2020 Bridging Trends Revealed
Annual bridging lending fell by £278 million due to Covid-19 disruption but the market is showing signs of recovery, Bridging Trends data reveals.
£455 million of bridging loans were transacted by Bridging Trends contributors in 2020, a 38% decrease on the previous year (£732.7m).
The impact of Covid-19 was most evident in the first half of the year when national lockdown measures were implemented, and the housing market practically ground to a halt.
£112.86m in bridging loans were transacted by contributors in Q1 2020, before volumes plummeted to £79.4m in the second quarter as restrictions continued.
Encouragingly, volumes increased in the second half of the year to £115.52m in Q3 2020 and to £137.22m in Q4 2020.
Historically, a significant portion of bridging loan activity is unregulated but in 2020, there was a near equal split between regulated and unregulated transactions – with regulated bridging transactions increasing market share to an average of 49.4% of gross lending in 2020, compared with 39% in 2019, and 36% in 2018.
As the mortgage market struggles to cope with increased demand, bridging lenders have been able to step in and fill the gap to meet the needs of homebuyers.
Average monthly interest rates increased in the first quarter of the year to 0.8%, before peaking at 0.85% in Q2. However, the second half of the year saw a sharp drop in pricing with the average monthly rate falling to 0.78% in Q3 and then 0.72% in the fourth quarter – the lowest ever rate recorded by Bridging Trends since its launch in 2015.
Encouragingly, the average loan-to-value also fell to 50.7% in 2020, down from 52.9% in 2019 and 55.6% in 2018. This could be due to bridging lenders pulling back on high LTV products, as well as a change in risk appetite due to market uncertainty.
Second-charge loans accounted for an average of 23% of the market in 2020, up from 20% in 2019 and 17% in 2018. This 3% year-on-year increase reflects a strong lending trend.

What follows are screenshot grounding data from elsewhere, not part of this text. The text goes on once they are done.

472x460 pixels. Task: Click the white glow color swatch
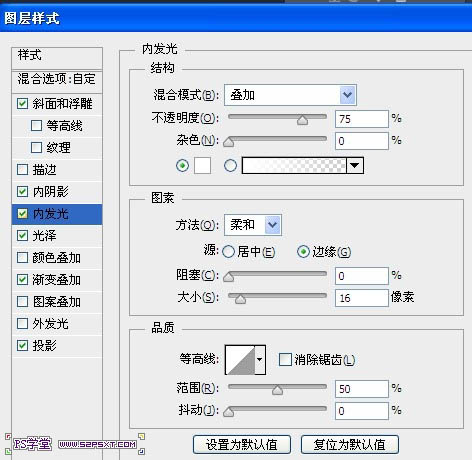point(203,166)
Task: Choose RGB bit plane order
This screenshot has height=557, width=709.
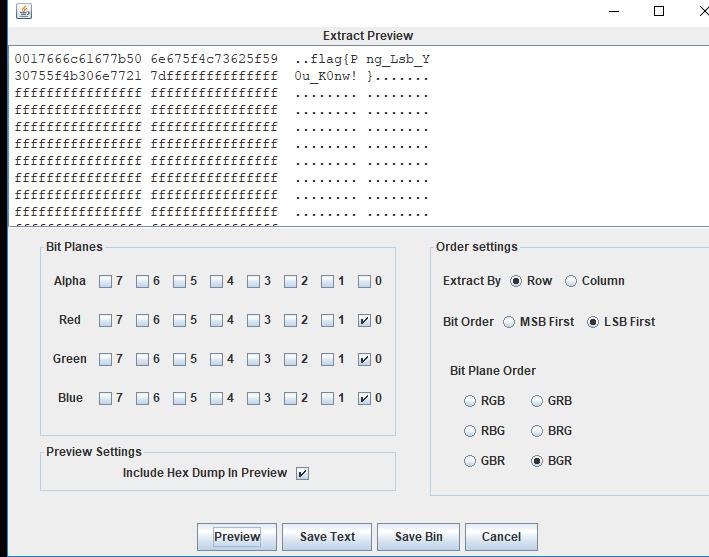Action: [x=470, y=401]
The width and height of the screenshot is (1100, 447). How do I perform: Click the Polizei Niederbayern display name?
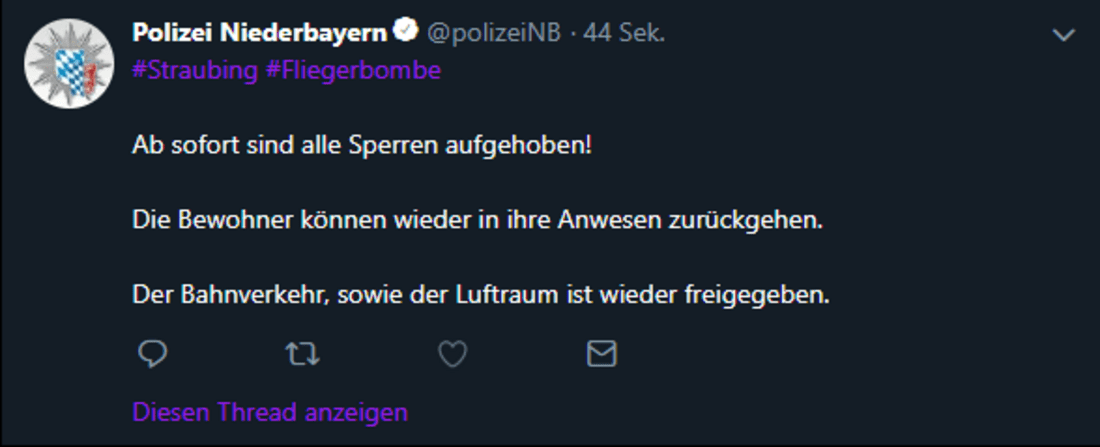pos(259,32)
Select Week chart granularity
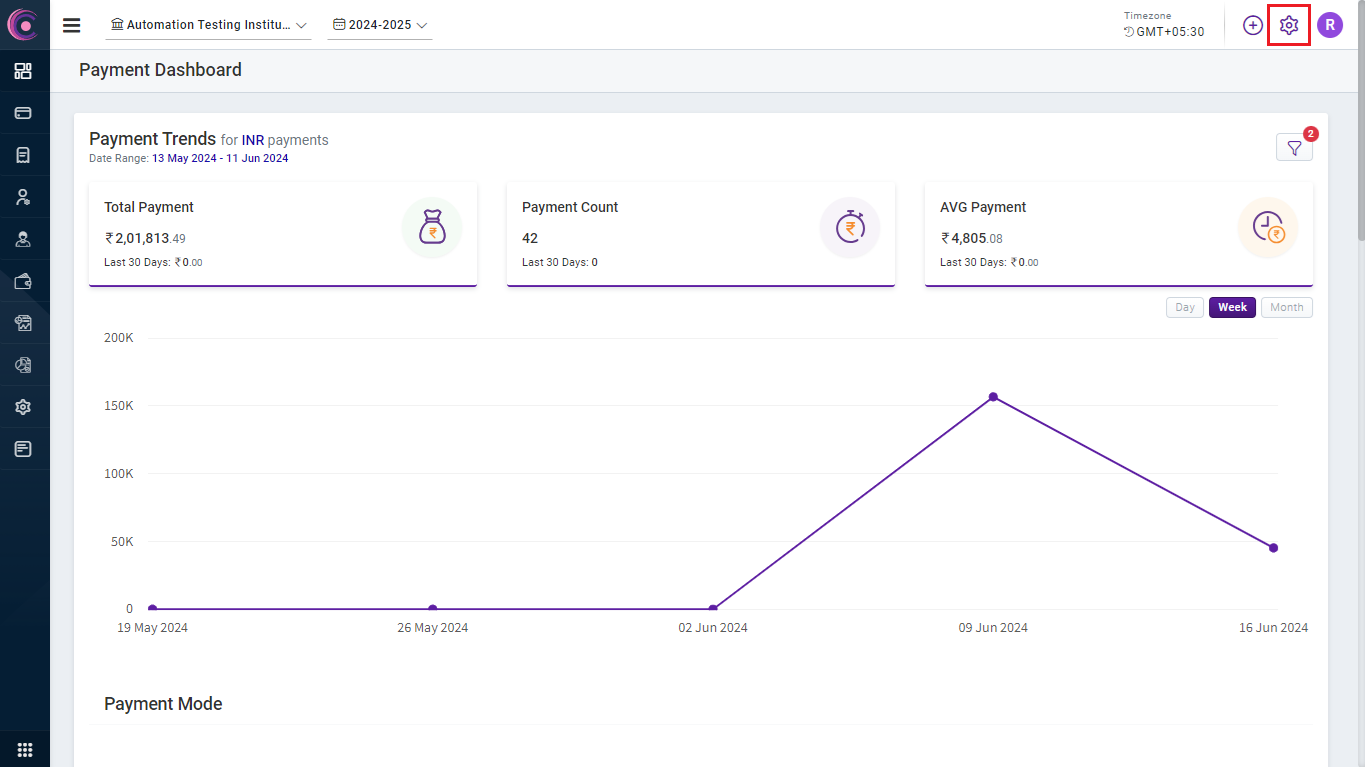 (1231, 307)
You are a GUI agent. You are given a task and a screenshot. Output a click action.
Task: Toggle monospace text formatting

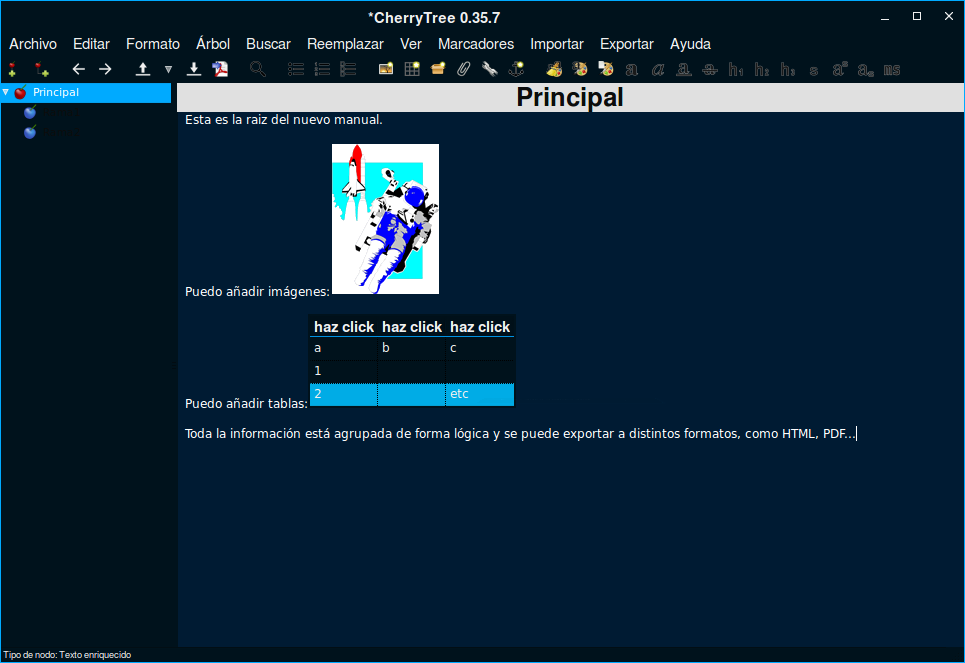(891, 70)
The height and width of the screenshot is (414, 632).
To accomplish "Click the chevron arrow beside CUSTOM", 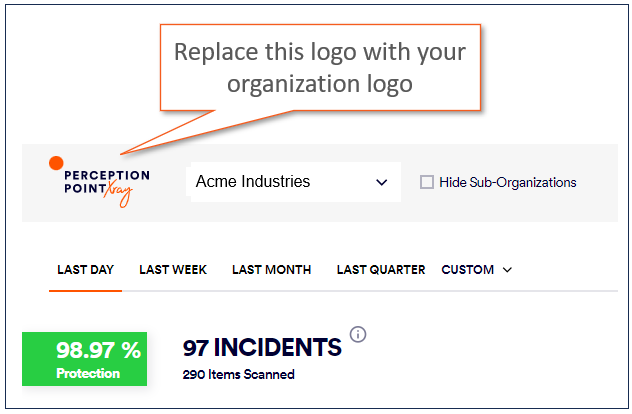I will coord(507,270).
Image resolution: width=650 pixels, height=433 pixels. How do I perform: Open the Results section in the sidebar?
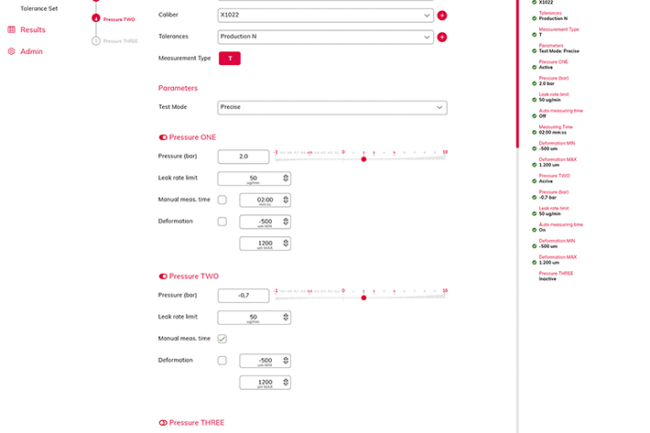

The second quarter of the year saw second-charge transactions peak to the highest level recorded, at 26.1% of gross loan volume. This could be attributed to business owners investing to support their businesses over lockdown.
Funding an investment purchase was the most popular reason for obtaining bridging finance in the first three quarters of the year. However, in the fourth quarter, a traditional chain break was the most popular purpose, accounting for 23% of all transactions. This reflected the slow processing times in the mortgage market as borrowers tried to take advantage of the stamp duty deadline.
The average loan term in 2020 was 12 months, the same as in 2019. The average completion time averaged 50 days, up from 47 days in 2019 and 45 days in 2018.
Bridging Trends is a quarterly publication developed by MT Finance, covering data gathered from several packagers operating within the UK bridging finance market: Adapt Finance, Brightstar Financial, Capital B, Clever Lending, Complete FS, Enness, Finanta, Impact Specialist Finance, Sirius Group, and UK Property Finance.